The "death panels" are quite real... though they aren't necessarily called that. They do make decisions in those systems regarding what they will and won't do based on a person's age, condition, etc.
In the USA we have them too, they are called insurance companies and HMOs. No matter what you call it (death panels vs health board), or who is doing it (insurance company vs government), it is rationing. Rationing is not an evil word, it is simply a description of reality.
When there is limited supply (of resource or money) the amount of the resource consumed (health care) is rationed. In a purely market based solution the rationing is accomplished by those with $$$ buying up the supply and leaving those without, well without. In a regulated (insurance or government) system, some panel will determine the rationing.
In the USA, we pay a lot more per subscriber for our insurance, so the insurance company will provide more services before cutting you off. However we do not distribute this evenly over the entire population, as those without insurance get poorer (although they still get emergency) service. Europe smears the service evenly among its citizens, but funds it at a lower level per subscriber so they have to ration it earlier.
In Europe, if you bought private insurance on top of the public health, you can get USA style health care for similar cost. Although due to the small number of people participating it can be hard to find private providers.

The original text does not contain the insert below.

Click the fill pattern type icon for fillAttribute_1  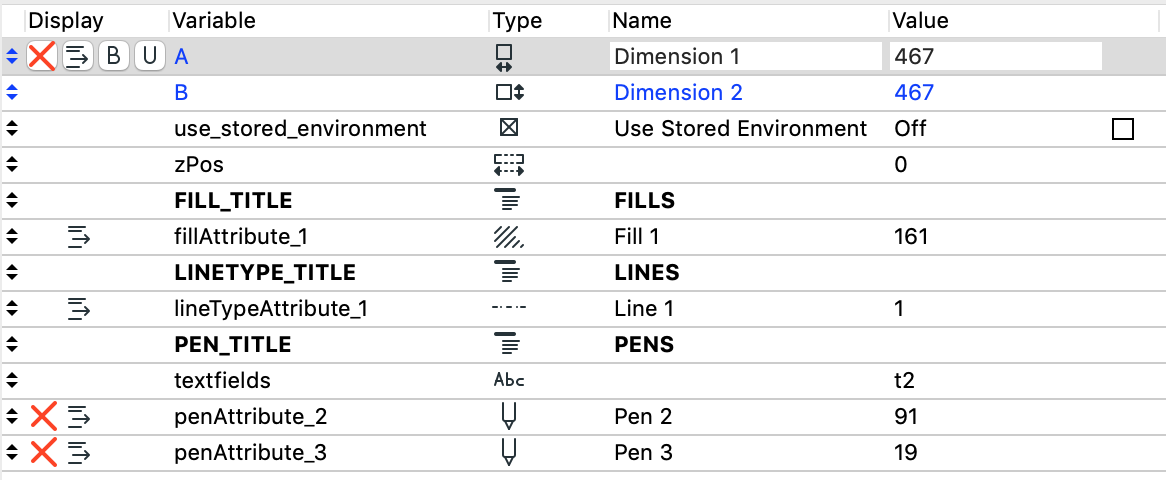508,237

My grandfather died recently. He was 91 and had been in extremely poor health for 5 years. After a recent infection the doctors wanted to go to drastic measures to treat him. Why? He was miserable, wanted to die years ago. After the infection he was in much worse shape and the little quality of life he had was completely gone. They would have done exploratory surgery to find the source of some bleeding in his urine. Most likely he had a cancer of some sort. They would have wasted hundreds of thousands of dollars on a procedure that would have put him in much greater pain, and in his condition would probably have killed him anyway.
Thankfully grandpa's health directive was clear, and all his kids supported it, so the doctors were fine with putting him in hospice. However, they told us if one of his three children would have complained, they would have treated him with heroic efforts even despite his health care directive and the objection of the person assigned as power of attorney.
They said it happens frequently, they don't even agree with it, but they have to do it to protect themselves from wrongful death law suits. I don't have statistics to back this up, but my gut feeling tells me its this last 2 weeks of futile expensive health care that is going to make Medicare insolvent. And the reason it's expensive now when it didn't used to be, is simply that the surgery technology now exists to be used and it didn't before. 30 years ago, the only option for someone in my grandfather's situation was hospice.
Its an awful moral dilemma. Assume that 20% of those procedures turn out well. Well then it seems horrible to not try it on everyone in case they're one of that 20%. But if we simply can't afford it what do we do?
So, I say the good outcome rate for the procedure needs to be greater than 50% for Medicare to pay for it. Lower than that and you have to pay for it yourself. Assuming I'm right about the cause of Medicare insolvency, this probably would solve it.